The worst rule in football reared its ugly head in the divisional round of the playoffs, robbing the Browns of possession near the goal line and giving the ball to the Chiefs on their own 20. Will the rule, hiding in plain sight for decades, now change?
“I do think the Competition Committee will look at that rule this year,” Chiefs owner Clark Hunt told Chris “Mad Dog” Russo of SiriusXM Mad Dog Radio. “A lot of times it takes a catalyst play in an important game for the Competition Committee to dig in and think about changing a rule that’s been around for a long time. And certainly that play hurt the Browns, helped the Chiefs, had an impact on the course of the game so I do think there’s a good chance it’ll be looked at. I don’t know where the Committee will come down but I can see arguments on both sides.”
I don’t see an argument on both sides. Some do. Those who do will be disinclined to get rid of the rule.

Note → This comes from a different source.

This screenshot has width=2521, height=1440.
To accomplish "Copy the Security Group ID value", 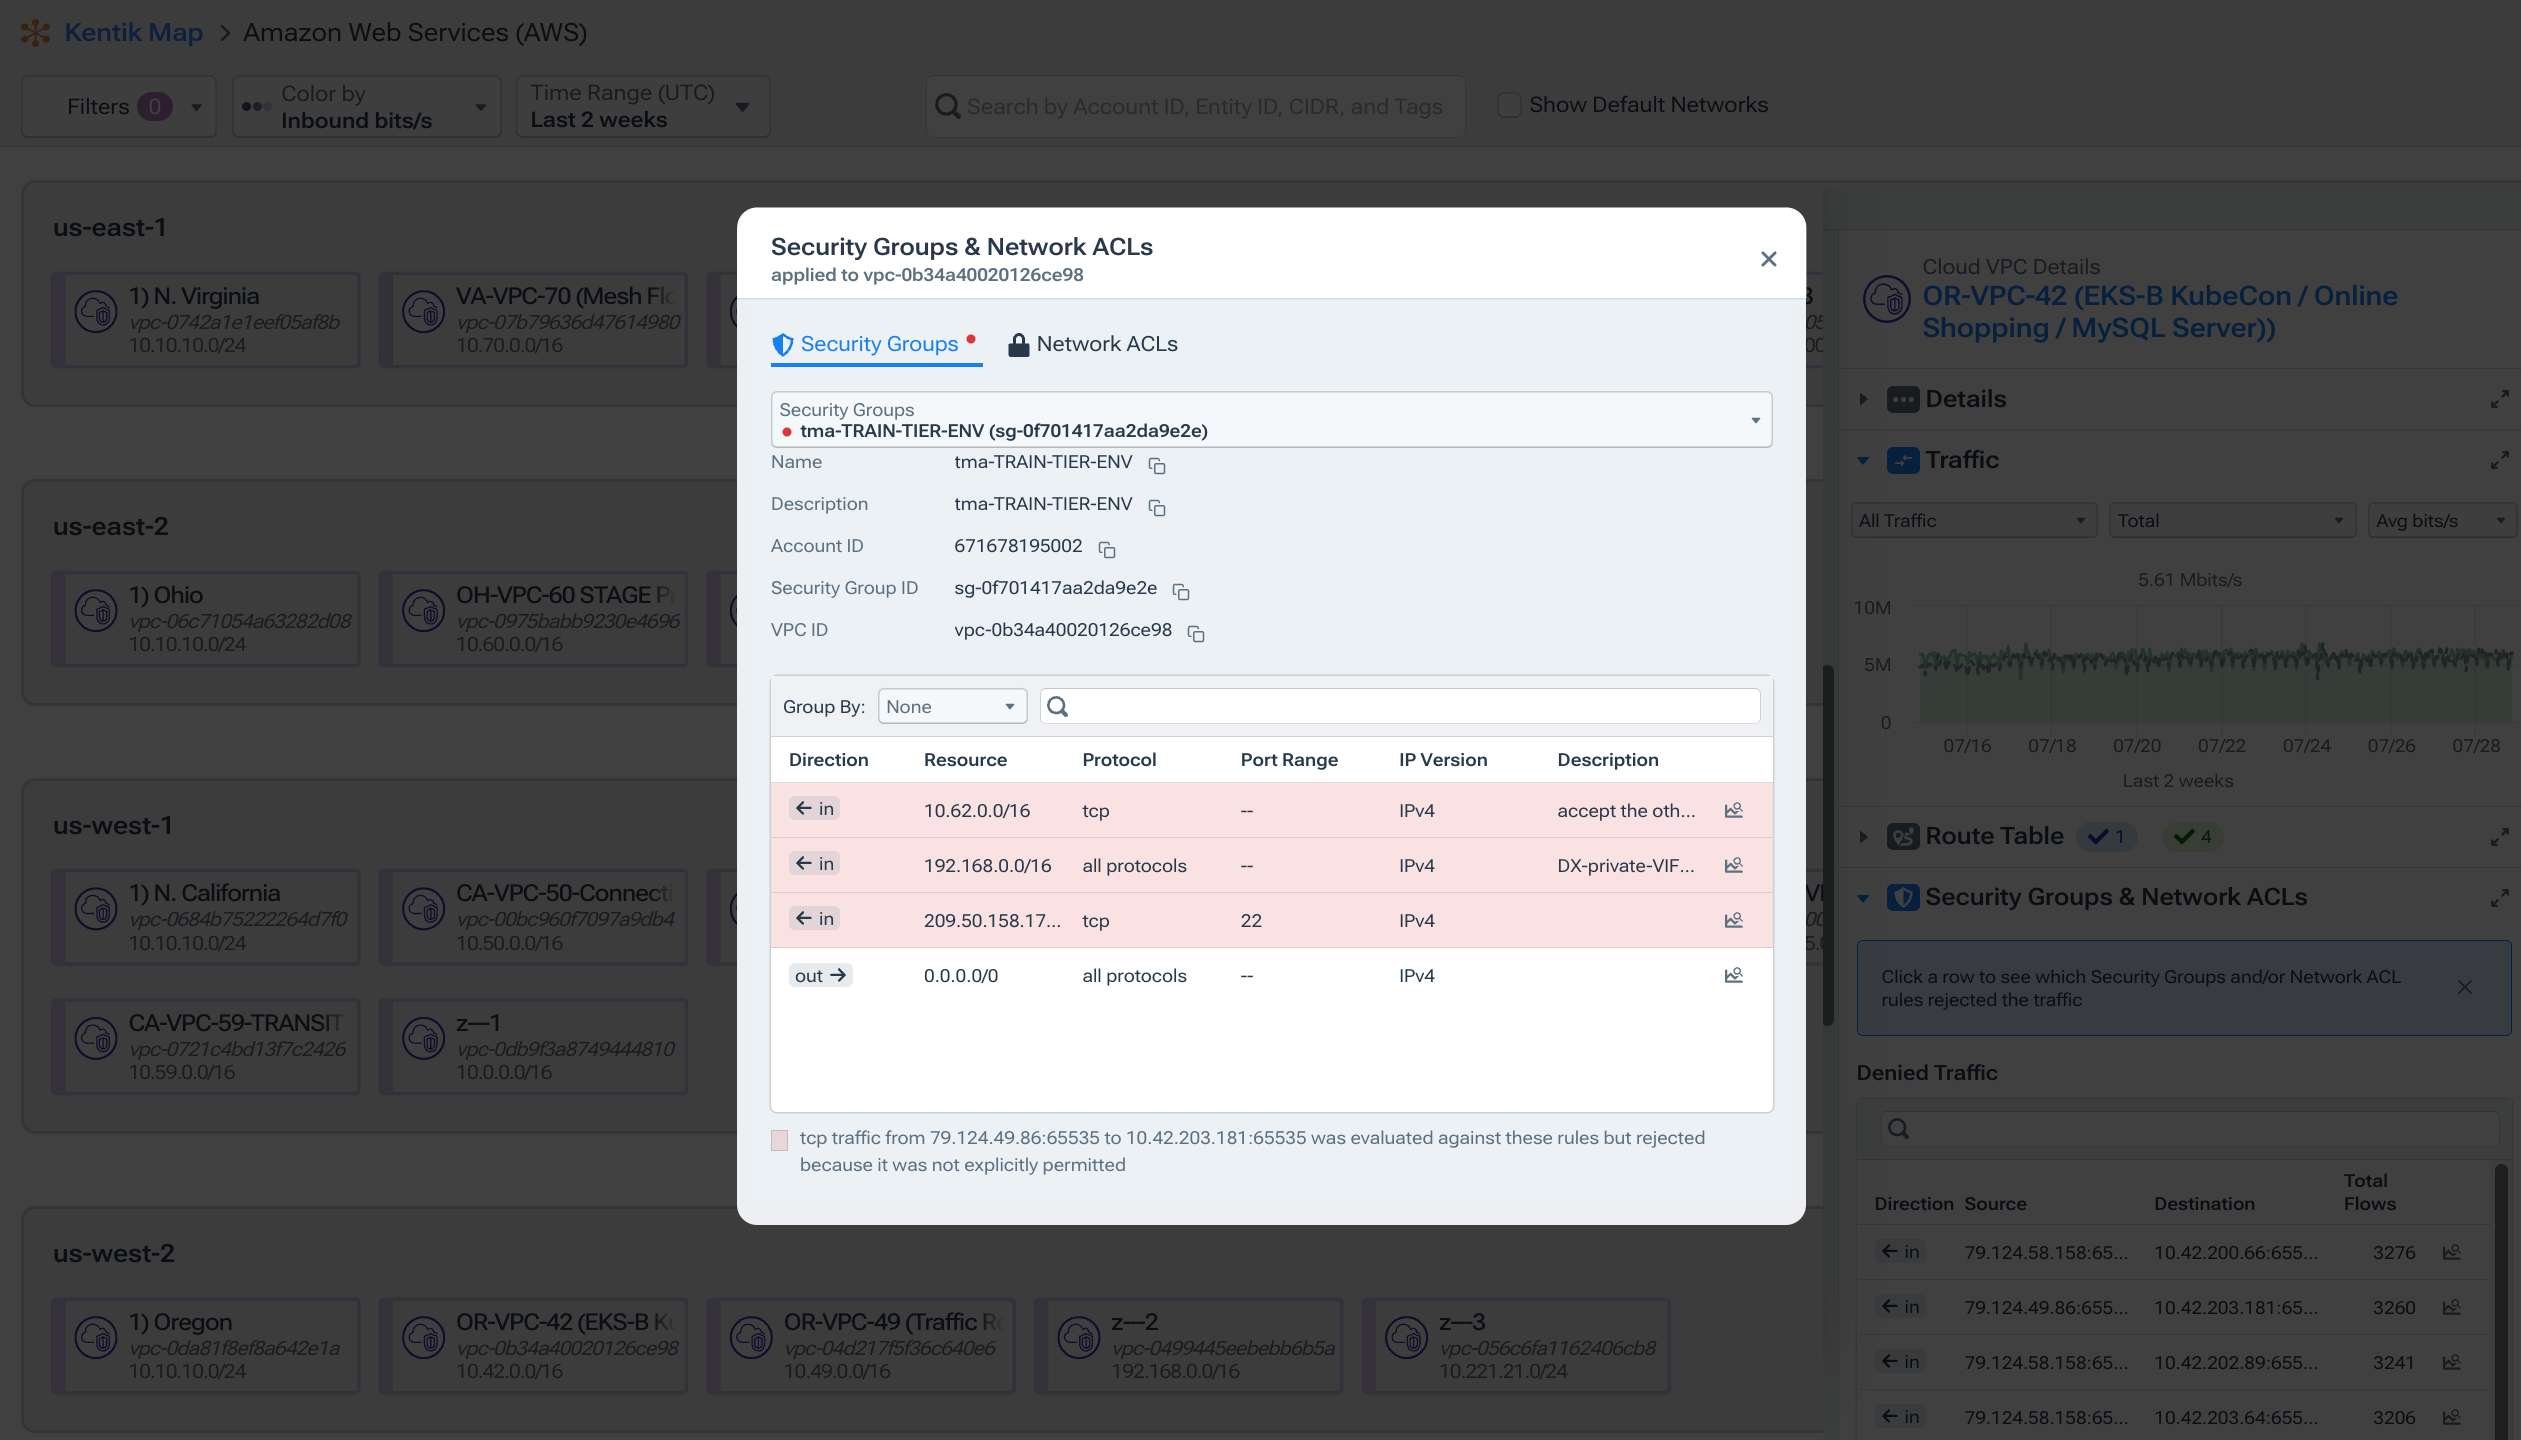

Also disinclined to get rid of the rule likely will be, surprisingly, the Browns. When it comes to screwy rules like this, there’s a weird mindset among most teams that, after getting burned by it, it makes sense to keep it in place because the next time that team will benefit from it. (Maybe that’s why the Chiefs would be willing to consider dumping it now.)
Hunt is right that a “catalyst play in an important game” compels change. However, the latest example likely wasn’t enough of a catalyst in a game that wasn’t sufficiently important. Critical mass won’t be achieved until this rule gets applied in a Super Bowl, when millions of casual fans start asking questions about why the team that nearly scored a touchdown lost possession to the other team, when the other team didn’t actually recover a fumble.
The solution remains simple and clear: If a player fumbles the ball into and out of the end zone before anyone recovers it, the offense gets the ball at the spot of the fumble. That’s exactly where the offense would have gotten the ball if it has bounced out of bounds one inch short of the goal line.